April 14 2010, 10:03 am

Shareholder rights and scheme governance will suffer from the government’s decision to not allow class actions for financial institutions.

Outspoken corporate governance advocate Lord Paul Myners’ decision to omit the relevant clauses from the financial services bill during the ‘wash-up’ period, in which bills are rushed through in time for the next parliament, has angered lawyers and other legal service providers.

But Goal Group managing director Stephen Everard complained the decision has hampered attempts to encourage corporate management to behave responsibly.

“The main goals of the class actions mechanism are improving corporate governance and strengthening shareholder rights,” he said. “It is therefore disappointing the proposed amendments to the financial services bill will be dropped, as there evidently is a need for class actions to be included.”

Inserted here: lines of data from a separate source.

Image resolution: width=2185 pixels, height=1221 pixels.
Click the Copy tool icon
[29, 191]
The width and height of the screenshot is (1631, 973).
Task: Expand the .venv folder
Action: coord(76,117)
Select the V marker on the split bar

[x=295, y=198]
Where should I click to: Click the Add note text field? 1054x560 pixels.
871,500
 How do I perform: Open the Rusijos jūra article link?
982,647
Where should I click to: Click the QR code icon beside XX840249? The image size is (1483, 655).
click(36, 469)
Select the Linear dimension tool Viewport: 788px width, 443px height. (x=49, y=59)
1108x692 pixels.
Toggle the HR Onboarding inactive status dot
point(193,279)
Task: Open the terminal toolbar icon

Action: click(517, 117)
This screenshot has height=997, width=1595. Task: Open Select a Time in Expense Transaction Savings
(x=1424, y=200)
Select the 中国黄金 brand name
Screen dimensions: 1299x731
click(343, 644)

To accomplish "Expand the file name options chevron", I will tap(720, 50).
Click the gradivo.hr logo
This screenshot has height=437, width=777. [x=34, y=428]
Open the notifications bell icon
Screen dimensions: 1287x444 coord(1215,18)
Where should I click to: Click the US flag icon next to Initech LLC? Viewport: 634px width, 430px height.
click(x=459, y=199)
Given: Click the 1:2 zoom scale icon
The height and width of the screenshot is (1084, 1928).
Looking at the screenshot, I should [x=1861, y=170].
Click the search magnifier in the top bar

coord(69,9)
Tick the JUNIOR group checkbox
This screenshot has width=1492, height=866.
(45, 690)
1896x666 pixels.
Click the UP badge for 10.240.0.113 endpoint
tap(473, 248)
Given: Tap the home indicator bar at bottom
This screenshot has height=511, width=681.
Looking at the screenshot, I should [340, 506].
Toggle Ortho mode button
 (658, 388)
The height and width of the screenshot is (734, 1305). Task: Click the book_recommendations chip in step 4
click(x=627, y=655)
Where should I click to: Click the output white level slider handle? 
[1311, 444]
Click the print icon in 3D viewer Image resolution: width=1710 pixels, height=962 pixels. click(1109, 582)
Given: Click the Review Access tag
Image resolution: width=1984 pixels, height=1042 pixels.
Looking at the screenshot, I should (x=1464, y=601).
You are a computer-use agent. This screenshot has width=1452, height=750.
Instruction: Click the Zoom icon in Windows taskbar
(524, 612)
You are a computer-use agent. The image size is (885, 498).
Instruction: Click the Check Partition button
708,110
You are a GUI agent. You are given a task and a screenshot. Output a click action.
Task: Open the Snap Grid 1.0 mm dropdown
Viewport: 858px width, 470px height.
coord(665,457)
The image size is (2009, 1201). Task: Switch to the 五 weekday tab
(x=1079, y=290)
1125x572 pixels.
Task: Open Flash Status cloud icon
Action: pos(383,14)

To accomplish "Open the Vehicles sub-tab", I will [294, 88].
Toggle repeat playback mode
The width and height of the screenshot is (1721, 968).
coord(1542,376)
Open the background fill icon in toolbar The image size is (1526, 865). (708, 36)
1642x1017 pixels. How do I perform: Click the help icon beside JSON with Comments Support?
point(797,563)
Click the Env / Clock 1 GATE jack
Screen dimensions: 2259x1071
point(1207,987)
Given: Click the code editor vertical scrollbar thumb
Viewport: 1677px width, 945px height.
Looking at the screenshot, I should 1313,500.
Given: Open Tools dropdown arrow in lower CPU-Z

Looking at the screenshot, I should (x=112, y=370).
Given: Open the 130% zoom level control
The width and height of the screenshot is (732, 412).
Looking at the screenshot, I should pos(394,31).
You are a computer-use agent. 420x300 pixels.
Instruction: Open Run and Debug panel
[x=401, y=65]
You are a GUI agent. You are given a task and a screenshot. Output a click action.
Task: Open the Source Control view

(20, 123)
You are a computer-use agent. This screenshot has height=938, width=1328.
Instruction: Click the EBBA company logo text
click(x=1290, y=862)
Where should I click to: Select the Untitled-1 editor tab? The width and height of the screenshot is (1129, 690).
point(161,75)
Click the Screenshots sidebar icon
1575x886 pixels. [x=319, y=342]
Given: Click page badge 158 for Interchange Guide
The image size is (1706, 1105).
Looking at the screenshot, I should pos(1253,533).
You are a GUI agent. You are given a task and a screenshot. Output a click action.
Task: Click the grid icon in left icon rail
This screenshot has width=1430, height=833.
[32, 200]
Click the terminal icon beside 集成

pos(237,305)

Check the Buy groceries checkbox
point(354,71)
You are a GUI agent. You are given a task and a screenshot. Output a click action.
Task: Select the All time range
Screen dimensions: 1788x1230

A recent report from the Civil Justice Council recognised there was an “unmet need” for better compensation for potential financial services litigants.

Everard added: “There are several successful and fair class action models around the globe on which [a UK version] could be based.”

Patrick Daniels, class action specialist for Robbins, Geller, Rudman and Dowd, agreed, but believes class action in the UK could still be forthcoming.

He cited the government’s recent involvement with the US Supreme Court in the National Bank of Australia case, which involved the rights of British and other foreign investors to participate in US class actions involving non-US corporates.

He said: “The government urged the Supreme Court to severely limit the rights of foreign investors to do so, explaining the UK courts provided ample protections and rights for defrauded investors to pursue claims.

“In filing the brief, the government all but invited investors to pursue these cases in English courts. I have no doubt you will see more actions brought in Britain.”